Adalet Bakanlığı, ''soruşturma ve yargılamaların mahkemelerin bağımsızlığı ve hakimlik teminatı çerçevesinde sağlıklı bir şekilde yürütülebilmesi için, tüm kişi, kurum ve kuruluşlara düşen görevin, yargıyı gereksiz tartışmaların dışında tutmak olduğunu'' bildirdi.
Adalet Bakanlığı Basın ve Halkla İlişkiler Müşavirliğinden yapılan yazılı açıklamada, ''yazılı ve görsel basında Erzurum Cumhuriyet Başsavcılığınca yürütülmekte olan bir soruşturma ile ilgili olarak kamuoyunu yanıltıcı ve bilgi kirliliğine neden olabilecek boyutta yayınlar yapıldığı'' belirtildi.
Tartışılan konuların hakim kararlarına dayanan yargısal faaliyetlere ilişkin olduğu dikkate alınarak, bu görevlerini yerine getirmekte olan yargı mensuplarının haksız eleştiriye maruz bırakılmaması için bazı hususların kamuoyunun bilgisine sunulmasında fayda görüldüğü kaydedilen açıklamada, şu görüşlere yer verildi:
''Anayasanın 138. maddesinde 'Mahkemelerin bağımsızlığı' başlığı altında 'Hakimler bağımsızdırlar. Anayasaya, kanuna ve hukuka uygun olarak vicdani kanaatlerine göre hüküm verirler. Hiçbir organ, makam, merci veya kişi, yargı yetkisinin kullanılmasında mahkemelere ve hakimlere emir ve talimat veremez...' hükmü yer almaktadır.
Ayrıca, bir olayla ilgili olarak başlatılan soruşturma veya kovuşturma kesin hükümle sonuçlanıncaya kadar savcı, hakim, mahkeme, bilirkişi veya tanıkları etkilemek amacıyla alenen sözlü veya yazılı beyanda bulunmak TCK'nun 288. maddesinde adil yargılamayı etkilemeye teşebbüs suçu olarak düzenlenmiştir. Bu hükümler karşısında, yargısal denetime tabi olan işlemlerle ilgili olarak tüm kişi, kurum ve kuruluşların özenli davranması gerekmektedir.''
Hakimler ve savcıların ifa ettikleri görevlerinin özelliği göz önüne alınarak, özel soruşturma ve yargılama usulüne tabi tutuldukları hatırlatılan açıklamada, ''Bu bağlamda, 2802 sayılı Kanun'a göre hakim ve savcıların görevden doğan veya görev sırasında işledikleri suçların Bakanlık izni ile soruşturulduğu'' kaydedildi.

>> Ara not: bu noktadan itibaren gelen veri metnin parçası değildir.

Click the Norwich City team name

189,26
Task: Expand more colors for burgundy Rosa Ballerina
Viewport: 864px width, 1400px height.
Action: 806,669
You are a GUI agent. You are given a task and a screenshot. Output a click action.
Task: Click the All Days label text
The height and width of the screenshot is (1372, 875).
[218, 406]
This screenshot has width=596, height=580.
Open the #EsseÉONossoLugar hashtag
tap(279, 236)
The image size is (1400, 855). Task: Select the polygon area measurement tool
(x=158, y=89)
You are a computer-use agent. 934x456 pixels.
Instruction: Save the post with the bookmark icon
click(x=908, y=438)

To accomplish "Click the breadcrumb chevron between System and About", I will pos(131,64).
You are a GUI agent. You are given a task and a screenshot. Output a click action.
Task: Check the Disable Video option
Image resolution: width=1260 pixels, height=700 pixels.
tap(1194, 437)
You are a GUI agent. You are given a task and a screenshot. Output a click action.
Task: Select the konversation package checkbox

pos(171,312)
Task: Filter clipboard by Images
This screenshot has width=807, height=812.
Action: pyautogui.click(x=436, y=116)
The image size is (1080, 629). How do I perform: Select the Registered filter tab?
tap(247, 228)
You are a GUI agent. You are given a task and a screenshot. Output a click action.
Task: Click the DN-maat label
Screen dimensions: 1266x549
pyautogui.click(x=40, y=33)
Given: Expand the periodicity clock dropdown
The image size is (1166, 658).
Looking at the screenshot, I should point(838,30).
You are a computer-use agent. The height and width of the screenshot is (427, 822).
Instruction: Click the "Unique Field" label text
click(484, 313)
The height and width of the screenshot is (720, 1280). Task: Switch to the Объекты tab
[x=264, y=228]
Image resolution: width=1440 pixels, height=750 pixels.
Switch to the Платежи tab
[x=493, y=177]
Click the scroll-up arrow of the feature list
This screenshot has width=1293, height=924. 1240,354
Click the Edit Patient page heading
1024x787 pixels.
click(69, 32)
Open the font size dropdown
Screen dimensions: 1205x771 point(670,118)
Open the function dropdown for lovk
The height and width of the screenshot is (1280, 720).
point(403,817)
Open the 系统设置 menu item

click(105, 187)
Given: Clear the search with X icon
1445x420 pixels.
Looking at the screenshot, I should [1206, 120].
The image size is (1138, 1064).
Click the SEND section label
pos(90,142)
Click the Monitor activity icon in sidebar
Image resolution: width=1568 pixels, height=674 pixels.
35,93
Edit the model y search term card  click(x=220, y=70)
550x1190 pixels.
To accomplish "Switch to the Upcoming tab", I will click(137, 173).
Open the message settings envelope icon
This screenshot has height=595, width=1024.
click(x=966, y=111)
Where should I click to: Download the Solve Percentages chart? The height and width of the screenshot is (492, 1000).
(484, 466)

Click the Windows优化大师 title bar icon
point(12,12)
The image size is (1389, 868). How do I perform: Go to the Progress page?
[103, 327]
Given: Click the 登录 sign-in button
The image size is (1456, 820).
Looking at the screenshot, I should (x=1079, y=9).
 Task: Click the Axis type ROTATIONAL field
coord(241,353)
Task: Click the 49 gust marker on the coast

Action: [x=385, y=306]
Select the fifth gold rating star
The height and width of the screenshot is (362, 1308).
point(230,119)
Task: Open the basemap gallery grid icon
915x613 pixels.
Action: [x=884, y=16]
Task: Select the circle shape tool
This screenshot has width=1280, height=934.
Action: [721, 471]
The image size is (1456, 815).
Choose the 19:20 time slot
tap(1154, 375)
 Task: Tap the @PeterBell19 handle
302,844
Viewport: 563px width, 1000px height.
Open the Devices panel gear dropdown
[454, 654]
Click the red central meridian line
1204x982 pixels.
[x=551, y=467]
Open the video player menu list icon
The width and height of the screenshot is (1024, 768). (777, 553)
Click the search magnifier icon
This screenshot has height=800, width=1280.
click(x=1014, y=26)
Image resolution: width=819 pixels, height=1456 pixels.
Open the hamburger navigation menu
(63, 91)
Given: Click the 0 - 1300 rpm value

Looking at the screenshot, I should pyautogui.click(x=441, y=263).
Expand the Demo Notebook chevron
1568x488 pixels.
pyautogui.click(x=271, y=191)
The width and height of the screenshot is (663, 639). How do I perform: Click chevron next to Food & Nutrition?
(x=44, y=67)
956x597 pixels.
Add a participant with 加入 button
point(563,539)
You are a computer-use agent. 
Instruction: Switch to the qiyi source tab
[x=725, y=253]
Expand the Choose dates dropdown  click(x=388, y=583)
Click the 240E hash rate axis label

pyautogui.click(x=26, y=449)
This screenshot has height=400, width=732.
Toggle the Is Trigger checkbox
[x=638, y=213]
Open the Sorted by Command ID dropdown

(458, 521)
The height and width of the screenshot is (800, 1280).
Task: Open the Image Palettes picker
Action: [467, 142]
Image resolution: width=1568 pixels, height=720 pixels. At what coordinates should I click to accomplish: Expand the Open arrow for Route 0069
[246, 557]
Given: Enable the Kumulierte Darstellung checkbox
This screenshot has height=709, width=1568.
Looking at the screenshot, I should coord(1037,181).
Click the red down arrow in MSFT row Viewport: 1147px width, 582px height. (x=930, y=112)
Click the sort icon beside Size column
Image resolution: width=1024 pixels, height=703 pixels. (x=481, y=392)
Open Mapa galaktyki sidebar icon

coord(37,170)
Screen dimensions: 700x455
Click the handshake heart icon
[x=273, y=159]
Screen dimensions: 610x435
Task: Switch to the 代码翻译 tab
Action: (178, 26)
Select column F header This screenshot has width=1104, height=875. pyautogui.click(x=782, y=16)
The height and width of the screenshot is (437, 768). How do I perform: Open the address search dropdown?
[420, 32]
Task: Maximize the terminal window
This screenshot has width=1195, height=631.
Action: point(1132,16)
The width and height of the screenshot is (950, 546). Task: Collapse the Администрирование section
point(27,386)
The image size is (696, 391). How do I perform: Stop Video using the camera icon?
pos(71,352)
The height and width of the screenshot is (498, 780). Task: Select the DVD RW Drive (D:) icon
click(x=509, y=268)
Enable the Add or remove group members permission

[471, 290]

Hakim ve savcıların kişisel suçlarının soruşturulmasının ise Bakanlık iznine gerek duyulmaksızın en yakın ağır ceza mahkemesi cumhuriyet başsavcısınca doğrudan yapıldığına dikkat çekilen açıklamada, şunlar kaydedildi:
''CMK'nun 251/1. maddesinde ise 250. maddede sayılan suçların görev sırasında veya görevden dolayı işlenmiş olması ayrımı yapılmaksızın özel yetkili Cumhuriyet savcılarınca doğrudan soruşturulması hükme bağlanmıştır.
Yapılan bir kısım açıklamalarda CMK'nun 250/3. maddesindeki, Anayasa Mahkemesi ve Yargıtay'da yargılanması öngörülen kişilere ilişkin istisnadan bahsedilerek, bu hükmün ihlal edildiği belirtilmektedir. Soruşturmayı yürüten Cumhuriyet savcılarının mülahazaları bilinmemekle birlikte CMK'nun 250/3. maddesindeki düzenleme kovuşturma evresine ilişkin olup, yargılama mercini göstermektedir. Soruşturma evresi ise CMK 251. maddesinde düzenlenmiş ve soruşturulacak kişiler bakımından bir istisna getirilmemiştir. Nitekim benzer olaylarda Yargıtayın verdiği kararlar da bu doğrultudadır.''
Soruşturma sürecindeki işlemlerin hukuka aykırılık iddialarının itiraz ve temyiz müessesesi ile yargısal denetime tabi olduğu belirtilen açıklamada, ''Sürecin işleyişine ilişkin suç isnatlarının bulunması durumunda da ayrıca yetkili mercilerce gereğine tevessül olunacağı kuşkusuzdur. Soruşturma ve yargılamaların mahkemelerin bağımsızlığı ve hakimlik teminatı çerçevesinde sağlıklı bir şekilde yürütülebilmesi için, tüm kişi, kurum ve kuruluşlara düşen görev yargıyı gereksiz tartışmaların dışında tutmaktır'' ifadesine yer verildi.